The ON CONFLICT(source_table) DO UPDATE clause is the SQLite equivalent of an UPSERT — it inserts a new watermark row if none exists, or updates the existing row if the source table key already exists. This is idempotent: running the sync job twice in succession will not corrupt the watermark state.

Watermark Granularity: Per-Ticker vs. Global

A critical design decision is whether the watermark is global (one value for the entire dataset) or per-ticker (one value per symbol). Global watermarks are simpler but less resilient: if you sync NVDA and AMD on the same schedule and AMD's data is restated, the global watermark advances past AMD's old version range and you lose the correction.

Per-ticker watermarks solve this at the cost of operational complexity.

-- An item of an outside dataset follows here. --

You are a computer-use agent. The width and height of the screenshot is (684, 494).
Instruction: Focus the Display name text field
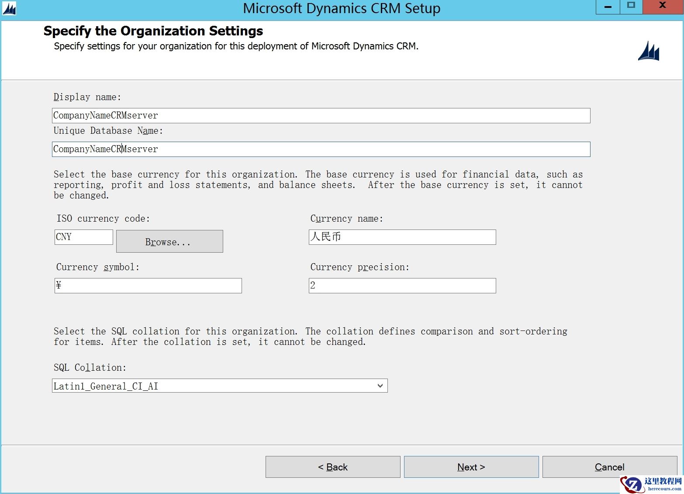[x=321, y=116]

For a focused pipeline — say, a single strategy tracking five aerospace tickers — per-ticker watermarks are worth the overhead. For a broad-market pipeline with 500 tickers, a global watermark with hash validation as a fallback is more practical.

def init_watermark_table_per_ticker(db_path: str = DB_PATH):
    """Per-ticker watermarks for fine-grained sync control."""
    with sqlite3.connect(db_path) as conn:
        conn.execute("""
            CREATE TABLE IF NOT EXISTS sync_watermarks (
                source_table TEXT NOT NULL,
                symbol TEXT NOT NULL,
                last_version TEXT NOT NULL,
                updated_at TEXT NOT NULL,
                PRIMARY KEY (source_table, symbol)
            )
        """)
        conn.commit()

Strategy 2: Hash Validation

The Principle

Version-based tracking works when the source exposes a monotonic version field. It fails when the source does not — or when it does, but the versioning is per-page rather than per-record. In these cases, hash validation provides a fallback detection mechanism.

The idea is straightforward: compute a content hash over the record's canonical fields. Store the hash alongside the data in the local store. On each sync run, recompute the hash from the fetched record and compare it to the stored hash. A mismatch means the record changed, triggering an update.

Content Hash Implementation

import hashlib
import json

def compute_record_hash(record: dict, fields: list[str]) -> str:
    """
    Compute a deterministic SHA-256 hash over specified fields.
    
    Args:
        record: A dict representing the data record.
        fields: The list of field names to include in the hash. Fields
                are sorted alphabetically to ensure deterministic ordering.
    
    Returns:
        A hexadecimal hash string.
    
    Engineering note: Sorting fields by name before hashing prevents
    order-dependent hash divergence. If your data source returns
    dicts with varying key ordering, this matters.
    """
    canonical = {k: record[k] for k in sorted(fields) if k in record}
    normalized = json.dumps(canonical, sort_keys=True, default=str)
    return hashlib.sha256(normalized.encode("utf-8")).hexdigest()

# Example: hash the o, h, l, c, v fields of a kline
def compute_kline_hash(kline: dict) -> str:
    """Hash only the price and volume fields — ignore metadata like fetch time."""
    return compute_record_hash(kline, fields=["o", "h", "l", "c", "v"])

Schema Hash for Structural Drift Detection

For detecting drift — changes to the source schema or identifier structure — we compute a schema hash: a hash over the set of field names present in a data batch. If the schema hash changes between sync runs, something structural shifted in the source, and the pipeline should alert for manual review before proceeding.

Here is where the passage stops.